Primero estaba la cuestión del liderazgo. Nadie quería
asumirlo para que fuese ‘de todos’. Craso error. La cabeza también forma parte
del cuerpo y un ser sin cabeza es incapaz de salir adelante. El anonimato exigido
privó al movimiento de una representación frente al sistema y, a éste, de nada
servía decirle que no se formaba parte del entramado montado por los políticos
profesionales (incluyo sindicatos y patronal, políticos profesionales de todas
formas). No servía decirle que no se jugaba a su juego por la sencilla razón
que ya se estaba jugando. Y, finalmente, se hubiese podido jugar con la ventaja
de la representatividad masiva no computable, salvo en caso de querer comparecer
en las urnas. Sostengo que un movimiento con líderes hubiese sido mucho más
efectivo. El miedo del sistema acabó cuando entendió que se pegaba con el aire
y que se agotaba en puñetazos dirigidos contra nadie; dejó de golpear sabedor de
que el púgil se esfumaría en el éter. Y así ocurrió: tras unas semanas de
acampada, todo quedó en nada. En las asambleas que se montaban en la Puerta del
Sol, nacieron o se formaron líderes de opinión, personas capaces de tirar y dirigir
al resto del auditorio. En muchos casos, buenos líderes, buenos jefes. Pero la
autocensura, la acrítica huida de cualquier tipo de protagonismo, alejó, para
bien del sistema, el peligro de una revolución real.

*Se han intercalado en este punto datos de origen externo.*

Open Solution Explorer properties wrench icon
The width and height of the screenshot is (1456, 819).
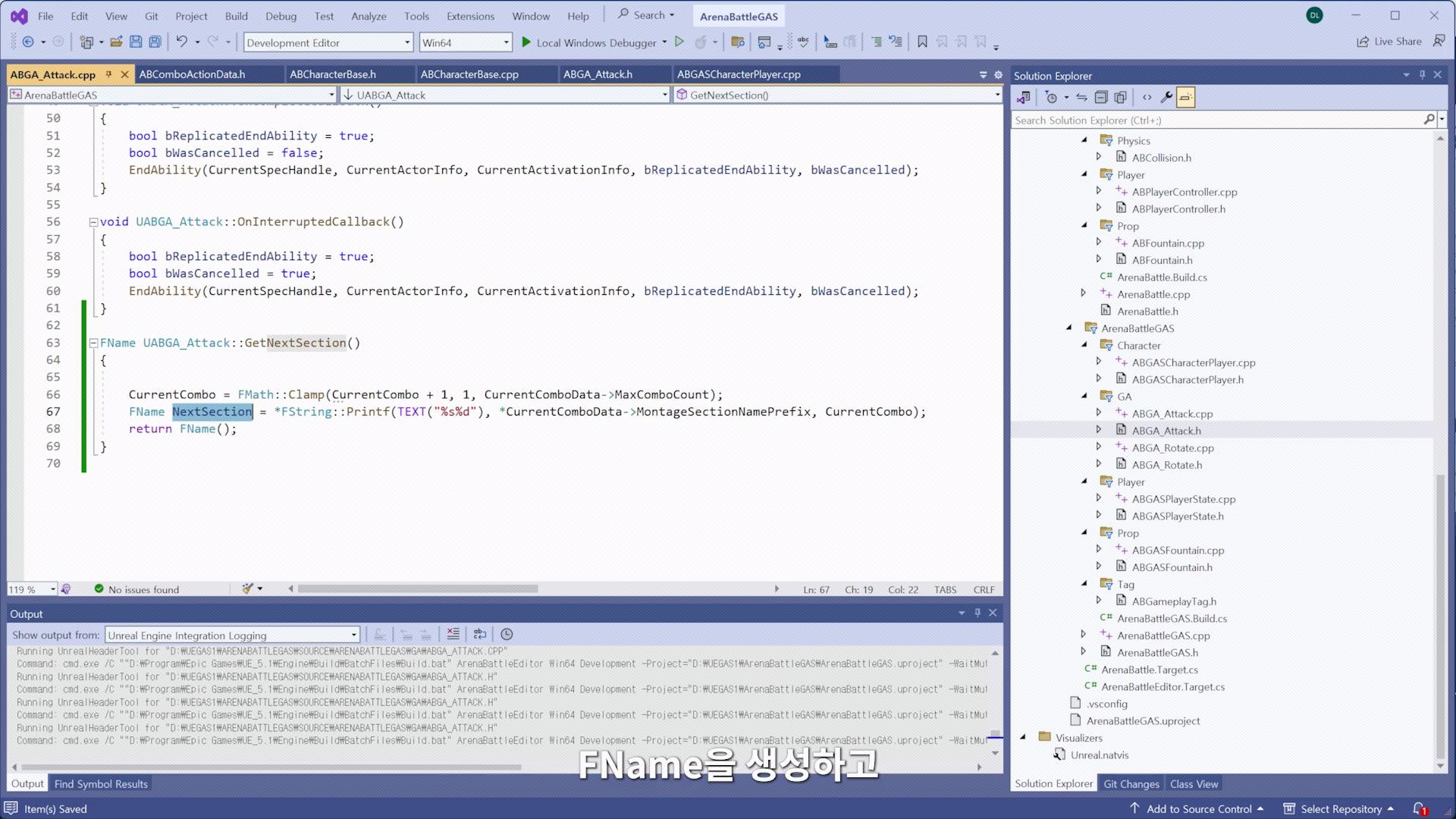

El tiempo jugaba en contra del movimiento, aunque en un
principio pareciese lo contrario. Cuanto más duraba la acampada, más se dispersaba
el mensaje y más amorfo se hacía. Con cada comisión y asamblea, con cada
votación unánime y a mano alzada, con cada gesto de espontaneidad, la fuerza de
la ocupación se perdía en burocracias. En el principio, la expectación de los
medios era máxima y no se supo aprovechar. Tanta era que hasta los más
contrarios a la acampada, aquellos que veían peligrar su publicidad
institucional si las elecciones se iban al garete o no ganaban los que ‘tenían
que ganar’, apostaron por un seguimiento 24 horas de la misma en vísperas de
las elecciones. La procesión iba por dentro, pero desde las azoteas que
ocupaban sus cámaras, sus invitados fingían superioridad ante el fenómeno y
manipulaban, sin escrúpulo moral alguno, fines y objetivos de una acampada que,
finalmente, ha resultado ser acertada en la necesidad de su planteamiento y
absolutamente prescindible en sus logros.
El tercer error fue pretender hacer una revolución sin
sangre. Nunca ha triunfado una revolución pacífica y amable en la que no
hubiese derramamiento de sangre. Los líderes ascienden sobre la pila de
cadáveres y se forjan en la represión y la tortura. De ahí nacen todos los
jefes naturales. Una revolución pacífica y anónima es una revolución sin alma
abocada a morir de hastío. Para las almibaradas conciencias progresistas esto
que acabo de decir es una auténtica aberración. Pero si se paran a pensarlo un
poco verán que es cierto y, tan sólo, constatación de un hecho. La violencia
hubiese sido necesaria aunque hubiese venido en forma tan innovadora como la propugnada
por el colectivo Anonimus, brazo ejecutor del movimiento 15M, a base de ataques
a los sitios web de las estructuras del sistema, colapsándolo y maniatándolo de
pies y manos.
Así, el ensayo del 15M había conseguido pasar a los anuales
periodísticos pero no sabemos todavía si será capaz de pasar a la Historia.